- _CHALLENGE 1_
From the accelerator lever description, return the passage starting with "The first through hole 141 shown" and going on through "plate portion 140a.".
- _CHALLENGE 2_
Take the accelerator lever description further from its last sentence.

- _SOURCE DOCUMENT_
* Start *

The through hole 121a is the portion through which the pivot shaft 111 is inserted. The through hole 121a is formed to penetrate the main body portion 121 from left to right.

The protrusion 121b is a portion that comes into contact with the regulating pin 150, which will be described later. The protrusion 121b is formed so that the outer edge of the main body 121 protrudes outward (more specifically, radially outward from the through hole 121a in side view). Two protrusions 121b are formed at the front lower end of the main body 121. The two protrusions 121b are formed at positions spaced a predetermined distance from each other along the circumferential direction from the through hole 121a.

The connecting portion 121c is a portion that is connected to the wire 130 described below. The connecting portion 121c is formed so that the outer edge of the main body portion 121 protrudes outward (more specifically, radially outward from the through hole 121a in a side view). The connecting portion 121c is formed so that it protrudes substantially rearward from the front lower end portion of the main body portion 121. A connecting pin 121d that is connected to the wire 130 is provided on the connecting portion 121c.

The grip 122 is the part that the operator holds when operating the accelerator lever 120. The grip 122 is formed of a resin material such as rubber. The grip 122 is provided at the tip (upper rear end) of the main body 121.

The accelerator lever 120 configured in this manner is provided on the lever stay 110 so as to be rotatable. Specifically, the pivot shaft 111 of the lever stay 110 is inserted into the through hole 121a of the accelerator lever 120, and a nut 123 is fastened to the tip of the pivot shaft 111. At this time, washers, elastic members, etc. are appropriately provided between the accelerator lever 120 and the lever stay 110 and nut 123. In this manner, the accelerator lever 120 is supported on the pivot shaft 111 (lever stay 110) so as to be rotatable by a predetermined operating force.

The wire 130 operates the throttle lever (not shown) of the engine 3 in conjunction with the operation of the accelerator lever 120. One end of the wire 130 is connected to the connecting pin 121d of the accelerator lever 120. The other end of the wire 130 is connected to the throttle lever (not shown) of the engine 3.

The detachable stay 140 is detachably attached to the lever stay 110 and can support other members. The detachable stay 140 is formed from a plate-shaped member. The detachable stay 140 is formed into a roughly L-shape in a plan view by bending the plate-shaped member. Specifically, the detachable stay 140 is formed with a first plate portion 140a formed so that the plate surface faces in the left-right direction, and a second plate portion 140b formed so that it extends to the right from the rear end of the first plate portion 140a (so that the plate surface faces roughly in the front-rear direction).

The detachable stay 140 mainly comprises a first through hole 141 and a second through hole 142.

The first through hole 141 shown in Figures 4 and 6 is a portion through which a bolt 143 for fixing the detachable stay 140 to the lever stay 110 is inserted. The first through hole 141 is formed so as to penetrate the first plate portion 140a from left to right. The first through hole 141 is formed in the front lower portion of the first plate portion 140a.

* End *

- _STORED RECORDS_
* Start *

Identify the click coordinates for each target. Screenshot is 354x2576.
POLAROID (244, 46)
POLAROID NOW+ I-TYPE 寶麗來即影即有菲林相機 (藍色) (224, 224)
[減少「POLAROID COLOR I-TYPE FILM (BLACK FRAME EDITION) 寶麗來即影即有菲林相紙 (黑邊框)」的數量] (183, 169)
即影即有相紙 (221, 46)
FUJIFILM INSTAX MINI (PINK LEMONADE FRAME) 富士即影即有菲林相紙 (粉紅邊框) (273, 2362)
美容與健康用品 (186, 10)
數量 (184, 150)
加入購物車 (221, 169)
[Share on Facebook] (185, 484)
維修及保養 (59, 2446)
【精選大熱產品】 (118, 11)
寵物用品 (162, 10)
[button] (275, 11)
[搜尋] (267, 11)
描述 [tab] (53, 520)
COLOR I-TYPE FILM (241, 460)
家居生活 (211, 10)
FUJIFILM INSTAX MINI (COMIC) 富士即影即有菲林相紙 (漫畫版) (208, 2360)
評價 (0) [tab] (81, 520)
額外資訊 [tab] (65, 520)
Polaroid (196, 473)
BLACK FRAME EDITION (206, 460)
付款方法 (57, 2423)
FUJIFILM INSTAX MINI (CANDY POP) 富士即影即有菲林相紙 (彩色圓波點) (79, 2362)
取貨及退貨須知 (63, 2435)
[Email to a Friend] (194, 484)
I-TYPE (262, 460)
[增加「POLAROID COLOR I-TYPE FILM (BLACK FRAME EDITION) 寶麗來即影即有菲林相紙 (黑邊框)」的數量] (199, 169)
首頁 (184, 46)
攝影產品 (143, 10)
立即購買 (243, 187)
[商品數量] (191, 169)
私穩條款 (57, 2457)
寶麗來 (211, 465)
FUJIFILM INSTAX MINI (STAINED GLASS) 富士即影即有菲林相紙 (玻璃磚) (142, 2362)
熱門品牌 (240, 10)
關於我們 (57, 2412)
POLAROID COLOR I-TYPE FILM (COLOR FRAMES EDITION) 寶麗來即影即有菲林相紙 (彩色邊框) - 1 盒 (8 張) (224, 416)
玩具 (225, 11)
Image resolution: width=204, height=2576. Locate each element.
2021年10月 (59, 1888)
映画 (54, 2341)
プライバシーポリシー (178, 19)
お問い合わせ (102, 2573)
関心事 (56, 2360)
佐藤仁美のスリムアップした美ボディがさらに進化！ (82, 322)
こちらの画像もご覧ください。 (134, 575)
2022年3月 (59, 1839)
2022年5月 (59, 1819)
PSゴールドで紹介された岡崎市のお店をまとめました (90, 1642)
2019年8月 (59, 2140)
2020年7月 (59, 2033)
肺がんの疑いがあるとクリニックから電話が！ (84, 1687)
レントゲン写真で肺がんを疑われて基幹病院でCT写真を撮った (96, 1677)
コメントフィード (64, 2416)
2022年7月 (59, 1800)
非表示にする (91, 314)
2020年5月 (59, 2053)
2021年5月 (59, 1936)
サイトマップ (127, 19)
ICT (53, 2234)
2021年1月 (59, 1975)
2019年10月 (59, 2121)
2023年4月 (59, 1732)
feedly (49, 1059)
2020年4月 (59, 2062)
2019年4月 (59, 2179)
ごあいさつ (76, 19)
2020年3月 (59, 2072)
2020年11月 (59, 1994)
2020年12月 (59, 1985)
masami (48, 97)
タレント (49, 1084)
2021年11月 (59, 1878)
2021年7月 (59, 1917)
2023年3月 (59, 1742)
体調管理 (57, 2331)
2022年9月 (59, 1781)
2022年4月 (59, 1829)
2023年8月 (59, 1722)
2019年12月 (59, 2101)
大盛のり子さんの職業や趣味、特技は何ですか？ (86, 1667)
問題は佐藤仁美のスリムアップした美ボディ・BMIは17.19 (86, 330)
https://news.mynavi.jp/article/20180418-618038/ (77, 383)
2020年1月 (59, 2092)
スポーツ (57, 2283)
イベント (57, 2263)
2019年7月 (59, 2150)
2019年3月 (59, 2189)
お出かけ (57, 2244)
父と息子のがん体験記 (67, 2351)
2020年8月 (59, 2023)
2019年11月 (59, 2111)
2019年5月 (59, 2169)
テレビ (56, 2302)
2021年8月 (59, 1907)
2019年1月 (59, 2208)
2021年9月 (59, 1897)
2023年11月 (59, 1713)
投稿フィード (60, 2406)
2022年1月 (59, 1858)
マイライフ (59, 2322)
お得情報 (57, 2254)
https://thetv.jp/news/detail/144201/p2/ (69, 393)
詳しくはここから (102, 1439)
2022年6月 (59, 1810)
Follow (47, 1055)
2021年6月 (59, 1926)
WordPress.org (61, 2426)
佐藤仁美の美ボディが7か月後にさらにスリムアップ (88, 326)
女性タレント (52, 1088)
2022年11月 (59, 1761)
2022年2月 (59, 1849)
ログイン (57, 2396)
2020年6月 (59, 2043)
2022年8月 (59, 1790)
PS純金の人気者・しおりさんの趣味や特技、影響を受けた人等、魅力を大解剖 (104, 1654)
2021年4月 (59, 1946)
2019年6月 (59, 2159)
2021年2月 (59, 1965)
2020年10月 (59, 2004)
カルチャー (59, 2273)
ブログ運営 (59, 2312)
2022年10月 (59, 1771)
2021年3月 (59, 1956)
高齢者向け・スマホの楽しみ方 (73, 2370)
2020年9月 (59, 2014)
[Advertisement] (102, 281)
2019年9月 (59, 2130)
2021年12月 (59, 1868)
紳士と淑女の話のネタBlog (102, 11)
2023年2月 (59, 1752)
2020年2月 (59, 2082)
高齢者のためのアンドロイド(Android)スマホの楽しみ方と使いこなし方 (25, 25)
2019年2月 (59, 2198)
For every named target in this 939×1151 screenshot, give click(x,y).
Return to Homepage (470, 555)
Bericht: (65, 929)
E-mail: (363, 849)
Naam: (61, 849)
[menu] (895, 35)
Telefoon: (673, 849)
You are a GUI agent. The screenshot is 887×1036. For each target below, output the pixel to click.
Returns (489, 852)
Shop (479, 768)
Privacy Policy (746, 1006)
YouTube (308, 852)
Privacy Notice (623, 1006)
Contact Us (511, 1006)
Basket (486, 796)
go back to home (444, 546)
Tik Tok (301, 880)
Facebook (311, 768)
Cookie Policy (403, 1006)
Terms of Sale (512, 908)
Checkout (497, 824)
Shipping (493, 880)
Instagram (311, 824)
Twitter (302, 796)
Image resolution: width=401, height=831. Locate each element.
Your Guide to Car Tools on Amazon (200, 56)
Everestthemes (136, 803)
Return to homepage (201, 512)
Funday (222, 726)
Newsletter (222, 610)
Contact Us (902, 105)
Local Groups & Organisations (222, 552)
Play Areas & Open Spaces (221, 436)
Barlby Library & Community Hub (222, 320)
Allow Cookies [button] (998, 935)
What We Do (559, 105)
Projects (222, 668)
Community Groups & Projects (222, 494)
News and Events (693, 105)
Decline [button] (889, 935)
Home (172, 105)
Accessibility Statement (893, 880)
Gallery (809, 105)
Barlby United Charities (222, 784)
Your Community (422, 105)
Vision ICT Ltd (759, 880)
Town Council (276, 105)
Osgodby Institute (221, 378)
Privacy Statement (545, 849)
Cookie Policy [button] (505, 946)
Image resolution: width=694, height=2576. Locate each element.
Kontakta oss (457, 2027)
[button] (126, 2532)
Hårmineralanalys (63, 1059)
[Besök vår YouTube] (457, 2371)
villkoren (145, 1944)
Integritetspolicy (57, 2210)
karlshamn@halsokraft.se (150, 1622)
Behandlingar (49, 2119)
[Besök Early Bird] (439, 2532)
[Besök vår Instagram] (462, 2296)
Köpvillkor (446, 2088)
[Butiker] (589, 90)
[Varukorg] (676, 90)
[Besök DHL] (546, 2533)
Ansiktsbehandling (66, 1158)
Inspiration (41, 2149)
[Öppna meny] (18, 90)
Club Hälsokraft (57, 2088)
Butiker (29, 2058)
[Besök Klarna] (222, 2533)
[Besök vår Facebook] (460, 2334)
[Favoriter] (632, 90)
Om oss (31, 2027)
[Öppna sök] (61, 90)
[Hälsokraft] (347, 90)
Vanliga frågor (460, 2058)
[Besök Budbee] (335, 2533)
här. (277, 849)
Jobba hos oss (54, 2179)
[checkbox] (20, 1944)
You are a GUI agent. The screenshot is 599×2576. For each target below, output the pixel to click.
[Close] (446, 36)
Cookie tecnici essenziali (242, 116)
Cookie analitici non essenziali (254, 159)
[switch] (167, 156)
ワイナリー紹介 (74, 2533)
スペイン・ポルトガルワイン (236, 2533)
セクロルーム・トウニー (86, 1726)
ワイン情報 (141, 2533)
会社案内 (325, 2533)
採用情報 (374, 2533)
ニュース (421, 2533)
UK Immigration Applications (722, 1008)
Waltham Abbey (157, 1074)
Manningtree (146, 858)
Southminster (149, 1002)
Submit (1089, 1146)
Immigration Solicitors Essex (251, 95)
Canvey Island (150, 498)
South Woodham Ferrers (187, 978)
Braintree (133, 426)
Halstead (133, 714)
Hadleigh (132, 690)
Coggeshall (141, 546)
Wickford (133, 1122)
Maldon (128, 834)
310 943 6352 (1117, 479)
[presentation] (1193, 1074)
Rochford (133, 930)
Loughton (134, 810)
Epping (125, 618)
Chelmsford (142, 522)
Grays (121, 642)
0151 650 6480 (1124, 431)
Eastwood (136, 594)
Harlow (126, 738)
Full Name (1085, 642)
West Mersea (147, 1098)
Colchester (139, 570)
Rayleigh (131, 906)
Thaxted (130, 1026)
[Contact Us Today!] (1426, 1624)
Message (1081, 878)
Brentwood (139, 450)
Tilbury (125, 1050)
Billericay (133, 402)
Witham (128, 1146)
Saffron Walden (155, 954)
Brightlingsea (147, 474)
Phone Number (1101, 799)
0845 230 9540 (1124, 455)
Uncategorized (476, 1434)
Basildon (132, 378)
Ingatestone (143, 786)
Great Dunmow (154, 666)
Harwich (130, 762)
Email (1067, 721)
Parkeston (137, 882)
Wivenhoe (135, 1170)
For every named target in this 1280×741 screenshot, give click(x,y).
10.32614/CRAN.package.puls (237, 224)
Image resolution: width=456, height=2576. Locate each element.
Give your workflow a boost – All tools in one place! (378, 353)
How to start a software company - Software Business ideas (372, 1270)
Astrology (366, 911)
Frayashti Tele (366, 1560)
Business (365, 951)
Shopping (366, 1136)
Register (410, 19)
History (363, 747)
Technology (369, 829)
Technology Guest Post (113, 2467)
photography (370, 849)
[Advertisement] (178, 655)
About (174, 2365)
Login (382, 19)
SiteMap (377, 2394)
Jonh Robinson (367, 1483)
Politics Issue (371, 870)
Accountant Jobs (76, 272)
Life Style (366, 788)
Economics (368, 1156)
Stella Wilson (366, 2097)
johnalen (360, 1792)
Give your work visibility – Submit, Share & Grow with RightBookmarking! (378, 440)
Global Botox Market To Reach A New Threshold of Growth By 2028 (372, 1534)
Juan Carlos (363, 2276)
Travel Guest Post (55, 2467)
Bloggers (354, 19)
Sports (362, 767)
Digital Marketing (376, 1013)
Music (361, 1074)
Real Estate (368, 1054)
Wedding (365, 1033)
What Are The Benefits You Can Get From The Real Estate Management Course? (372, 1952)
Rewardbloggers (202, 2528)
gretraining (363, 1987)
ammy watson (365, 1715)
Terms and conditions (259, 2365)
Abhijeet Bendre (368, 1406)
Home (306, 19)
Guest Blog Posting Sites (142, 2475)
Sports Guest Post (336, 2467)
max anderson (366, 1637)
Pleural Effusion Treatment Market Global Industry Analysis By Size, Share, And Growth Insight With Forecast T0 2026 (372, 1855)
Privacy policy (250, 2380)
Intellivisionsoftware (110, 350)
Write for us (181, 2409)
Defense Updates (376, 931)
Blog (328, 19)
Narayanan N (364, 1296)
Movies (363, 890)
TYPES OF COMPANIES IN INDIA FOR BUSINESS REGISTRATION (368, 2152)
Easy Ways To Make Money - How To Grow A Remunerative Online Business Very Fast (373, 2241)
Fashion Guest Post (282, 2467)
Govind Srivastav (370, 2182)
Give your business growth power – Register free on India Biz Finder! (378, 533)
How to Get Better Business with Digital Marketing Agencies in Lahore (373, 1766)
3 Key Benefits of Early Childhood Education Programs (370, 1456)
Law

* End *

- _EXERCISE RESPONSE 1_
The first through hole 141 shown in Figures 4 and 6 is a portion through which a bolt 143 for fixing the detachable stay 140 to the lever stay 110 is inserted. The first through hole 141 is formed so as to penetrate the first plate portion 140a from left to right. The first through hole 141 is formed in the front lower portion of the first plate portion 140a.

- _EXERCISE RESPONSE 2_
The second through hole 142 is a portion through which a bolt 144 is inserted to secure another member to the detachable stay 140. The second through hole 142 is formed to penetrate the second plate portion 140b from front to rear.

The restricting pin 150 shown in Figures 4 to 6 restricts the rotation range of the accelerator lever 120. The restricting pin 150 is formed in a generally cylindrical shape with its axial direction (longitudinal direction) facing left and right. The restricting pin 150 is inserted from the right into the upper front part of the first plate portion 140a of the detachable stay 140. The restricting pin 150 is fixed to the first plate portion 140a by an appropriate method (e.g., welding, etc.). In this way, the restricting pin 150 is positioned so as to protrude leftward from the first plate portion 140a.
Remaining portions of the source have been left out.